_EXERCISE DESCRIPTION_
Render all of the data below as a numbered list, one entry per line, with blank lines left out.
------------------------------------------------
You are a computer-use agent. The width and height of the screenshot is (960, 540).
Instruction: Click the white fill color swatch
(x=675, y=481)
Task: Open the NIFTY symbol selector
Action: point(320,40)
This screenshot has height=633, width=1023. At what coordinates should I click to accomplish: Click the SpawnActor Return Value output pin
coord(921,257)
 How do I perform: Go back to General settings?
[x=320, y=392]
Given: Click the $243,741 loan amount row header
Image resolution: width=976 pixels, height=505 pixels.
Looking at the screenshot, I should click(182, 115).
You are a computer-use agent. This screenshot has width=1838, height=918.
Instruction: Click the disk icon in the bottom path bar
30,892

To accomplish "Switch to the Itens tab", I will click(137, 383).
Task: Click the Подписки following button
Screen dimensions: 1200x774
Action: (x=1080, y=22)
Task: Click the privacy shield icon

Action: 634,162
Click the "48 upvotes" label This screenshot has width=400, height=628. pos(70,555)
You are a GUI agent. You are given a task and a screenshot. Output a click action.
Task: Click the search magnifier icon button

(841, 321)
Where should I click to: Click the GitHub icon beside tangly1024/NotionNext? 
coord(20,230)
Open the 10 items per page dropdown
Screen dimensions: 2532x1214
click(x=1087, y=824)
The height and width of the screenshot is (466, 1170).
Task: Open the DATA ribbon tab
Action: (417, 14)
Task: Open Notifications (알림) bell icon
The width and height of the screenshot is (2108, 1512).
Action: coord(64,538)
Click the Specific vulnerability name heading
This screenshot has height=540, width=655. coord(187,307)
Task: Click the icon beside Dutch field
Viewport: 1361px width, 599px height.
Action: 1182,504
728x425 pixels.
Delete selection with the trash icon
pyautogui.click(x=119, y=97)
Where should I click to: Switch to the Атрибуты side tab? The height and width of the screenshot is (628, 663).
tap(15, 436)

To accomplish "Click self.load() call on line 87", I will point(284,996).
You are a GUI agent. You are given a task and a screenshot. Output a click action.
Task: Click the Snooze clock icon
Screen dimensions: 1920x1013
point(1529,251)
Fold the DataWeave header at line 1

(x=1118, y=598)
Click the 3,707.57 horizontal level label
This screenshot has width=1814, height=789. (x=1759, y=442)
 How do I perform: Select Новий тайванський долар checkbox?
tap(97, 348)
------------------------------------------------
_FINAL ANSWER_
1. You are a computer-use agent. The width and height of the screenshot is (960, 540).
2. Instruction: Click the white fill color swatch
3. (x=675, y=481)
4. Task: Open the NIFTY symbol selector
5. Action: point(320,40)
6. This screenshot has height=633, width=1023. At what coordinates should I click to accomplish: Click the SpawnActor Return Value output pin
7. coord(921,257)
8.  How do I perform: Go back to General settings?
9. [x=320, y=392]
10. Given: Click the $243,741 loan amount row header
11. Image resolution: width=976 pixels, height=505 pixels.
12. Looking at the screenshot, I should click(182, 115).
13. You are a computer-use agent. This screenshot has width=1838, height=918.
14. Instruction: Click the disk icon in the bottom path bar
15. 30,892
16. To accomplish "Switch to the Itens tab", I will click(137, 383).
17. Task: Click the Подписки following button
18. Screen dimensions: 1200x774
19. Action: (x=1080, y=22)
20. Task: Click the privacy shield icon
21. Action: 634,162
22. Click the "48 upvotes" label This screenshot has width=400, height=628. pos(70,555)
23. You are a GUI agent. You are given a task and a screenshot. Output a click action.
24. Task: Click the search magnifier icon button
25. (841, 321)
26. Where should I click to: Click the GitHub icon beside tangly1024/NotionNext? 
27. coord(20,230)
28. Open the 10 items per page dropdown
29. Screen dimensions: 2532x1214
30. click(x=1087, y=824)
31. The height and width of the screenshot is (466, 1170).
32. Task: Open the DATA ribbon tab
33. Action: (417, 14)
34. Task: Open Notifications (알림) bell icon
35. The width and height of the screenshot is (2108, 1512).
36. Action: coord(64,538)
37. Click the Specific vulnerability name heading
38. This screenshot has height=540, width=655. coord(187,307)
39. Task: Click the icon beside Dutch field
40. Viewport: 1361px width, 599px height.
41. Action: 1182,504
42. 728x425 pixels.
43. Delete selection with the trash icon
44. pyautogui.click(x=119, y=97)
45. Where should I click to: Switch to the Атрибуты side tab? The height and width of the screenshot is (628, 663).
46. tap(15, 436)
47. To accomplish "Click self.load() call on line 87", I will point(284,996).
48. You are a GUI agent. You are given a task and a screenshot. Output a click action.
49. Task: Click the Snooze clock icon
50. Screen dimensions: 1920x1013
51. point(1529,251)
52. Fold the DataWeave header at line 1
53. (x=1118, y=598)
54. Click the 3,707.57 horizontal level label
55. This screenshot has width=1814, height=789. (x=1759, y=442)
56.  How do I perform: Select Новий тайванський долар checkbox?
57. tap(97, 348)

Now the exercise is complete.